━━━ Records supplied ━━━
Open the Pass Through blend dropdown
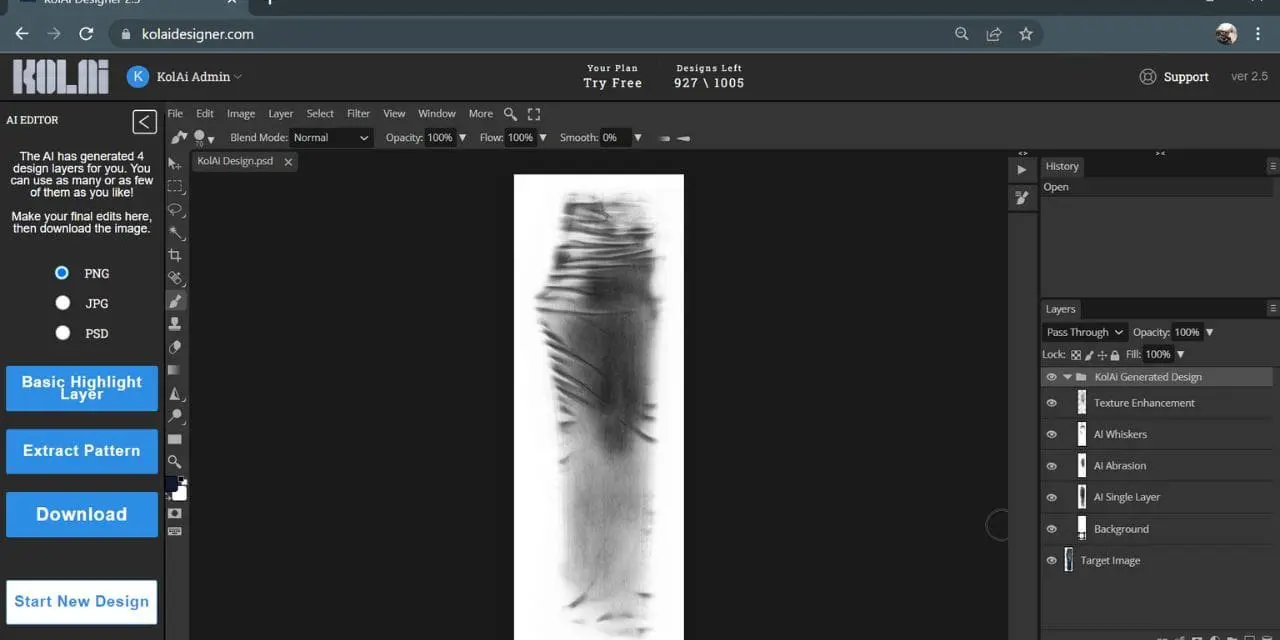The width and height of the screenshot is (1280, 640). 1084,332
━━━
━━━ Records supplied ━━━
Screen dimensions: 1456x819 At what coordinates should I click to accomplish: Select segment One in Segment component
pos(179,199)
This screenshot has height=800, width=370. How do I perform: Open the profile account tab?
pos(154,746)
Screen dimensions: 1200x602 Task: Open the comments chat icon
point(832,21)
━━━
━━━ Records supplied ━━━
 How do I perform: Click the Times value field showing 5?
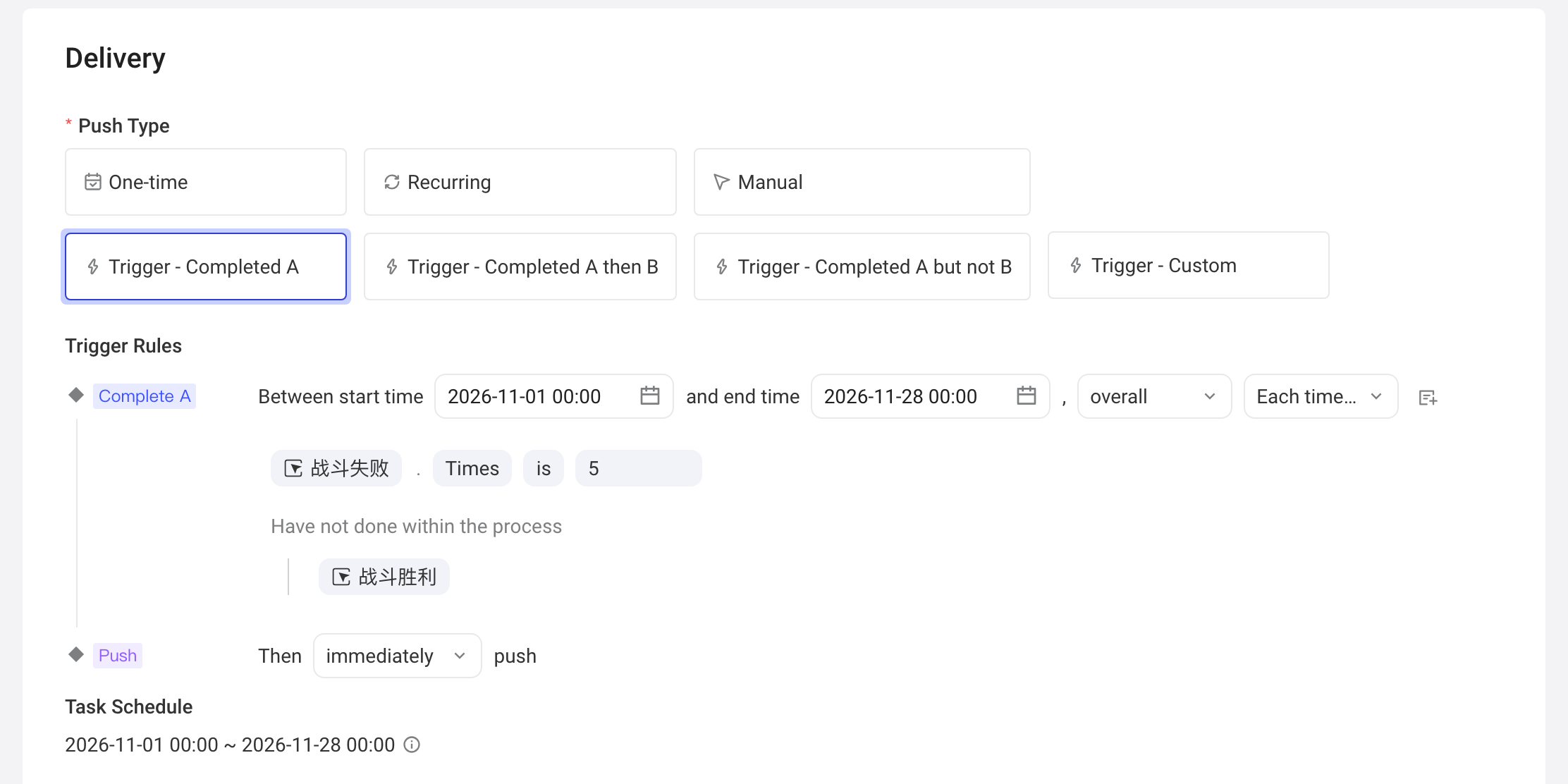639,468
━━━
Repeat the lines starting at the one containing "Screen dimensions: 1456x819" and ending at the one containing "point(832,21)", reproducing them exactly as they appear.

• **Written answer**:
Screen dimensions: 1456x819 At what coordinates should I click to accomplish: Select segment One in Segment component
pos(179,199)
This screenshot has height=800, width=370. How do I perform: Open the profile account tab?
pos(154,746)
Screen dimensions: 1200x602 Task: Open the comments chat icon
point(832,21)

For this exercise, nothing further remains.